Every Monday, I spotlight a random episode of M*A*S*H, providing a brief review and asking readers to offer their thoughts.
“Change of Command” (#74, 4×02)
Originally Broadcast: Friday, September 19th, 1975
Written by Jim Fritzell & Everett Greenbaum
Directed by Gene Reynolds
Capsule Summary: Frank is distraught and Hawkeye worried when the Army decides to replace as commander of the 4077th with a career officer named Sherman Potter.
Watching this episode, I can’t help wondering what might have been. If you know your M*A*S*H history, you’ll know that McLean Stevenson and Wayne Rogers left the series after Season 3. The producers and writers knew that Stevenson wanted out and began to plan accordingly.

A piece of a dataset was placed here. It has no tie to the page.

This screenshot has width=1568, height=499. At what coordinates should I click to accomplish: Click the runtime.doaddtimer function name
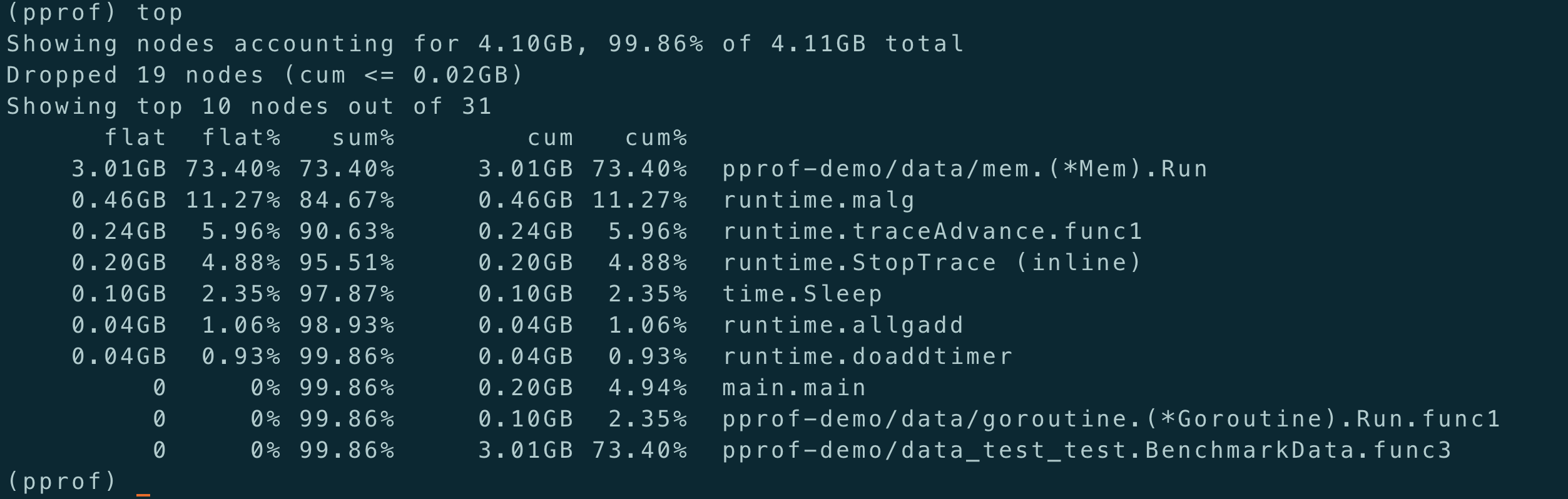[x=867, y=356]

Colonel Blake needed to be replaced. Things with Rogers weren’t so clear cut.
Larry Gelbart had this to say about “Change of Command” in a May 2000 post to the alt.tv.mash Usenet group:
With Stevenson definitely gone at the end of season 3, plotting began on what would have been the first episode of Season 4 – “Change of Command.” The work was done during the hiatus between (seasons) 3 and 4.
During that period, we sweated out the Rogers situation – would he leave the show, wouldn’t he, etc. When it became clear that he was leaving, we began casting for another actor and preparing the script for “Welcome to Korea,” without a whole lot of time to get it ready.
How would “Change of Command” be different with Trapper instead of B.J.? Most of B.J.’s dialogue could easily come from Trapper. But this conversation between Hawkeye and B.J. about the new bar in the Swamp wouldn’t exist:
Hawkeye: “Henry would’ve loved this.”
B.J. “Fair man with a bottle, you say?”
Hawkeye: “Henry? He could have been a comparison drinker. The man was born with a spare tank. I really miss him.”
B.J. “How about the Henry Blake Memorial Bar?”
Hawkeye: “I’ll buy that. Let’s break it in. I’ll throw out the first drunk. With any luck it’ll be me.”
Instead, Hawkeye and Trapper would likely reminisce about Henry together. Unlike B.J., Trapper would immediately know to worry about Sherman Potter the regular army man, the way Hawkeye did. And Trapper’s personnel file would be just as bad as Hawkeye’s.
It’s possible, with Trapper involved, the episode would play out differently. But I doubt it. The bulk of the episode focuses on Colonel Potter and, to a lesser extent, on Frank. B.J. doesn’t have a large role and neither would Trapper. Frank would still fall apart in Margaret’s tent and later disappear. Colonel Potter would still order Klinger to put on a regulation uniform. Hawkeye would still worry about Potter in the O.R.
“Change of Command” does what it needs to do: it introduces Colonel Potter. He may be regular army but he’s neither as strict nor as inexperienced in surgery as Hawkeye fears. Viewers learn he served in previous wars, loves horses, has a wife named Mildred, enjoys a drink or two, and can be flexible when it comes to Klinger.
But why isn’t Potter concerned that one of his officers is nowhere to be found? Not only is Frank absent from the meeting in Potter’s office, he also doesn’t show up for surgery when wounded arrive. At the very least, Potter should wonder where one of his surgeons is.
The scene in which Colonel Potter arrives at the 4077th was shown at the end of “Welcome to Korea” the week before this episode aired. It gave viewers a preview of the new commanding officer, enticing them to tune in next week and see what happens to the gang at the 4077th.
According to the scene at the end of “Welcome to Korea,” Colonel Potter arrives at the 4077th on September 19th, 1952. “Change of Command” originally aired on CBS on September 19th, 1975.
Colonel Potter asks Radar to straighten his picture of Lillie Bell. Instead, Radar manages to leave it crooked in the other direction. By the end of the episode, however, it’s entirely straight on the wall.